##### Provided data #####
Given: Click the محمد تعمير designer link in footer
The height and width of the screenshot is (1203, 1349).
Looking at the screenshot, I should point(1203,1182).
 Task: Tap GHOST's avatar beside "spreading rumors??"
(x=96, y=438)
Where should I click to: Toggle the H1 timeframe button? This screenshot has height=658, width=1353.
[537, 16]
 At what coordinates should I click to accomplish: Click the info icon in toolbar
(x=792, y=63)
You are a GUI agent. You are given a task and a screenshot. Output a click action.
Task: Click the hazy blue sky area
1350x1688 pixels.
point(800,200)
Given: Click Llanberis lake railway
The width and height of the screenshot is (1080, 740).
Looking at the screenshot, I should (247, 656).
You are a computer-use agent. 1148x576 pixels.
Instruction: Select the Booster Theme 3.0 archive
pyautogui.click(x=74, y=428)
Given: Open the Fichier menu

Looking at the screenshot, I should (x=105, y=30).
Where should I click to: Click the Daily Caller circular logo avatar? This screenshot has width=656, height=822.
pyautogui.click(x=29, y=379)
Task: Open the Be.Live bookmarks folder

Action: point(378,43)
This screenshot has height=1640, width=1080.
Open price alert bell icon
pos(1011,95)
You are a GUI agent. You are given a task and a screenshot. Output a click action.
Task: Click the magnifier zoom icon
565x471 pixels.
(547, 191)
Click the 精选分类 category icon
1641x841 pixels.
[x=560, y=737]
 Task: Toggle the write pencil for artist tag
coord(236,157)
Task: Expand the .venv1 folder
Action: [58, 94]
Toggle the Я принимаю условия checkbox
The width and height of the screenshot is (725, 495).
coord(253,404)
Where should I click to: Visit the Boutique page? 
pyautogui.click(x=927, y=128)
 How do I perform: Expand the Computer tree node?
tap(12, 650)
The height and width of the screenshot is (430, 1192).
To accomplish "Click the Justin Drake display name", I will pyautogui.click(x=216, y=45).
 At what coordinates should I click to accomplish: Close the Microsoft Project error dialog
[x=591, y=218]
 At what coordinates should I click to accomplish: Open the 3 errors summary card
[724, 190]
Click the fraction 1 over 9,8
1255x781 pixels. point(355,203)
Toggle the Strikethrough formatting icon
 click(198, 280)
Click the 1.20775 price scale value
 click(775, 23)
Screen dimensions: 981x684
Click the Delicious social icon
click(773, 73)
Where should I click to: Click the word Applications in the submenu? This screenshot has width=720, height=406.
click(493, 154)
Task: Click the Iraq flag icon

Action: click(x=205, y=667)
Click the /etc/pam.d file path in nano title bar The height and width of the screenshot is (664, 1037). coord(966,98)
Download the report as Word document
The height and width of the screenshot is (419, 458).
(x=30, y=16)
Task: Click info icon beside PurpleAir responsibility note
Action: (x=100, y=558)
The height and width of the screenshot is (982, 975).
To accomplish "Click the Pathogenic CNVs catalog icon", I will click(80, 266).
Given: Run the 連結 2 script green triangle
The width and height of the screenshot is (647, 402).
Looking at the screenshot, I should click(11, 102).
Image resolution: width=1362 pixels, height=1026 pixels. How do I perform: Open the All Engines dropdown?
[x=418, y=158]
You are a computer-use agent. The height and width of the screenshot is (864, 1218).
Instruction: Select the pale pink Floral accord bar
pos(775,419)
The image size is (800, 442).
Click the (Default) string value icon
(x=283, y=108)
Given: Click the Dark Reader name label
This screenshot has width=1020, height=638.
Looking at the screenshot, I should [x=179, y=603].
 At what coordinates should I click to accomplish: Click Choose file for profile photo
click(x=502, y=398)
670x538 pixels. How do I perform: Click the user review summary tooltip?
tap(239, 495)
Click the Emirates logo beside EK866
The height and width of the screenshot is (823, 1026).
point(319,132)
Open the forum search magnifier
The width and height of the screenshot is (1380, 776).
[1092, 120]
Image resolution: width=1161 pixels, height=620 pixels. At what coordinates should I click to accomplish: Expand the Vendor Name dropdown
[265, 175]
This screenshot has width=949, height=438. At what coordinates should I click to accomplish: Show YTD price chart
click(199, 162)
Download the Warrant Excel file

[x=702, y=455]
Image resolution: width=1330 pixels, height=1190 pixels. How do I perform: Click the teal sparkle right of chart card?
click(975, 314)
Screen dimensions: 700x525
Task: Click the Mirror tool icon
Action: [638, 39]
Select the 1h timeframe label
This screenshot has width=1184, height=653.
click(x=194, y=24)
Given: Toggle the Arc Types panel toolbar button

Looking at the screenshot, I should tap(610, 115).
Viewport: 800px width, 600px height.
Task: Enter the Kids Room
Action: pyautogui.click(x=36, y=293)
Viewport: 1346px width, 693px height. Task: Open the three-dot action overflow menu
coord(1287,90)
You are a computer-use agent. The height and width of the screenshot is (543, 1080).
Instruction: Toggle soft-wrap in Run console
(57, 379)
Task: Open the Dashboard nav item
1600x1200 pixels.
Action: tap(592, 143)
#####
**What is being asked:** Across the entries above, how many lines carry the word "magnifier"? Write only the number.

**Exercise result:** 2